Usando as informações
(a) Responda, com base no texto sobre o cacto:
(i) O que o cacto faz para anunciar que encontrou água?
(ii) O que basta para a água jorrar do cacto?
(iii) Qual cacto é apontado como símbolo da força do povo nordestino?
(b) Reproduza fielmente o trecho do texto sobre o cacto que começa nas palavras "As raízes do"; pare depois de "do povo nordestino.".

Trecho para leitura
· · · · ·
Quem mede o cacto apenas pela sua parte visível, e pensa que a parte que vê é todo o ser do cacto, por certo ignora o que o cacto é capaz de fazer. O cacto cria imensas raízes para sondar o subsolo , não se deixando vencer pela aridez que o cerca.

As raízes do cacto tateiam procurando veios d’água metros abaixo da paisagem seca. Ele persevera procurando no coração da Mãe Terra a água que o Céu lhe nega.

Quando encontra a água, o cacto anuncia sua descoberta brotando flores: em pleno árido , ele inaugura uma primavera, não importando que mês seja. Então, ele sorve o líquido e se intumesce , de água fresca ficando grávido. Basta um pequeno furo para a água jorrar matando a sede dos necessitados.

Foram os cactos do sertão nordestino que, no passado, não deixaram morrer de sede a rebeldia de Lampião ; e a flor que Maria Bonita punha no cabelo também floresceu de um cacto : o mandacaru, símbolo da força do povo nordestino.
· · · · ·
Dados apresentados
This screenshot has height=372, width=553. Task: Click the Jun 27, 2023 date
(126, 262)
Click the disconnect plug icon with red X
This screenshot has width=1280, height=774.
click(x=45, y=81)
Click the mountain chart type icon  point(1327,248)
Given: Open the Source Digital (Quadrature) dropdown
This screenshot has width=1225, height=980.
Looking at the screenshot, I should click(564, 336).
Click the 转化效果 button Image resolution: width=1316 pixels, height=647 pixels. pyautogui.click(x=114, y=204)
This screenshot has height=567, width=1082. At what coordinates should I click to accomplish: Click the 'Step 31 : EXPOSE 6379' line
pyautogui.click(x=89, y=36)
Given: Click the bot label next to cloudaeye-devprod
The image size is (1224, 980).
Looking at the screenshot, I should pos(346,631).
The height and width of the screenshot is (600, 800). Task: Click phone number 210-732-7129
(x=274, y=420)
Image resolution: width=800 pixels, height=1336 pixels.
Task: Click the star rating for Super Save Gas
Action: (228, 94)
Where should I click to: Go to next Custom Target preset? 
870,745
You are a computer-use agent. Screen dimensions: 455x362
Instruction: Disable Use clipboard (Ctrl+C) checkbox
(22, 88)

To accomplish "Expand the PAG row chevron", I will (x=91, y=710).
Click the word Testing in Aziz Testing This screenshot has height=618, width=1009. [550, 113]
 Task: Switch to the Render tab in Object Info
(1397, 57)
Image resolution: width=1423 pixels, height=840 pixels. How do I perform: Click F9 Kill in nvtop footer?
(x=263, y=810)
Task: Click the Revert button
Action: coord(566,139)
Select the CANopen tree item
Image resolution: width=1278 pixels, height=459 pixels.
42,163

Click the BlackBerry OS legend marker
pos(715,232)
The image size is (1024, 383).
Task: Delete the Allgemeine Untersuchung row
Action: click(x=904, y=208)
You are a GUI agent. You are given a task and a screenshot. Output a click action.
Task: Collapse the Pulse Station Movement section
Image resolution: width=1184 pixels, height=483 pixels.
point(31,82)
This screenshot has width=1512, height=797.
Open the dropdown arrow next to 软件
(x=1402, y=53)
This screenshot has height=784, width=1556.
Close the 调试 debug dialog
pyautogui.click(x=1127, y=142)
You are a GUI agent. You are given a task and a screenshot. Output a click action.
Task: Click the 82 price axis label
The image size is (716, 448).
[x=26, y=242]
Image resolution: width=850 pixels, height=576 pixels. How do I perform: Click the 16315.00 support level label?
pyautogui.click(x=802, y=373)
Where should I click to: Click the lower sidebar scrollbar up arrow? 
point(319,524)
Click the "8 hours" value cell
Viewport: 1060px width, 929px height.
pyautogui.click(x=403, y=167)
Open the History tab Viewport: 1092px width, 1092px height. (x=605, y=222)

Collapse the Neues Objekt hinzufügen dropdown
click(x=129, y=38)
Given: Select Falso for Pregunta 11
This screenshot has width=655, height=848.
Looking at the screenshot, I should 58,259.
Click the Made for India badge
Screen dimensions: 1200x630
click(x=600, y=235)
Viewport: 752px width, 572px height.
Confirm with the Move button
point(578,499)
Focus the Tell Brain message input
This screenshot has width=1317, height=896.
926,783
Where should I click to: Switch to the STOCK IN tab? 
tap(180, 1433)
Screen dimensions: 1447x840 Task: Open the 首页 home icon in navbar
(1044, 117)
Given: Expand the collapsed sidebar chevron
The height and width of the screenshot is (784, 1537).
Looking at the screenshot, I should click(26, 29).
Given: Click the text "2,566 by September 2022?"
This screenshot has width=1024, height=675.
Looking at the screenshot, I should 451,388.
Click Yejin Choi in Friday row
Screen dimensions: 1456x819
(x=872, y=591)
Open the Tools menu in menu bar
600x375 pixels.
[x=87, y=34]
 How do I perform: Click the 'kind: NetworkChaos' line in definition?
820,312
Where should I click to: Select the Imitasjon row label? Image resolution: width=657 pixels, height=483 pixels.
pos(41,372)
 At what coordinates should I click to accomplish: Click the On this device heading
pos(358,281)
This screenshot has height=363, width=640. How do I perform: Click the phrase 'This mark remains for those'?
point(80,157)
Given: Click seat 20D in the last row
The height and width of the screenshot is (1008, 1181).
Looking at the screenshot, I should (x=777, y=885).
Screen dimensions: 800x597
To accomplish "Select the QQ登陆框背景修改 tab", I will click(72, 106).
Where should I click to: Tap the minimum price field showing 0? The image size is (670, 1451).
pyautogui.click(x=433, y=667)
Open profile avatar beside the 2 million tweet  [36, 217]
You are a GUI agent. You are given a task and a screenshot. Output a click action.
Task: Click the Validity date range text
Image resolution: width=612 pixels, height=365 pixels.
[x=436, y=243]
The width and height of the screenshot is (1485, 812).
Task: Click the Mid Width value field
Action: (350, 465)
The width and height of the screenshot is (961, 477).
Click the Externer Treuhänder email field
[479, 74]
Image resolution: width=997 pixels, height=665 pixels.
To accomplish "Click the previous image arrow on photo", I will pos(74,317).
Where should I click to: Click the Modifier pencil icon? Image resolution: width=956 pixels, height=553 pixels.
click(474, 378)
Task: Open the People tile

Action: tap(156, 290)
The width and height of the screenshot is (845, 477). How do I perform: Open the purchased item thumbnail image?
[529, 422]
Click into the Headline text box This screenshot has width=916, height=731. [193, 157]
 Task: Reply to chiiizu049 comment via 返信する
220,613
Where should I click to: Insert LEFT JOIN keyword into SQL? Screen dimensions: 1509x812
· · · · ·
Resultados das tarefas
(a)
(i) Brota flores.
(ii) Um pequeno furo.
(iii) O mandacaru.

(b)
As raízes do cacto tateiam procurando veios d’água metros abaixo da paisagem seca. Ele persevera procurando no coração da Mãe Terra a água que o Céu lhe nega.

Quando encontra a água, o cacto anuncia sua descoberta brotando flores: em pleno árido , ele inaugura uma primavera, não importando que mês seja. Então, ele sorve o líquido e se intumesce , de água fresca ficando grávido. Basta um pequeno furo para a água jorrar matando a sede dos necessitados.

Foram os cactos do sertão nordestino que, no passado, não deixaram morrer de sede a rebeldia de Lampião ; e a flor que Maria Bonita punha no cabelo também floresceu de um cacto : o mandacaru, símbolo da força do povo nordestino.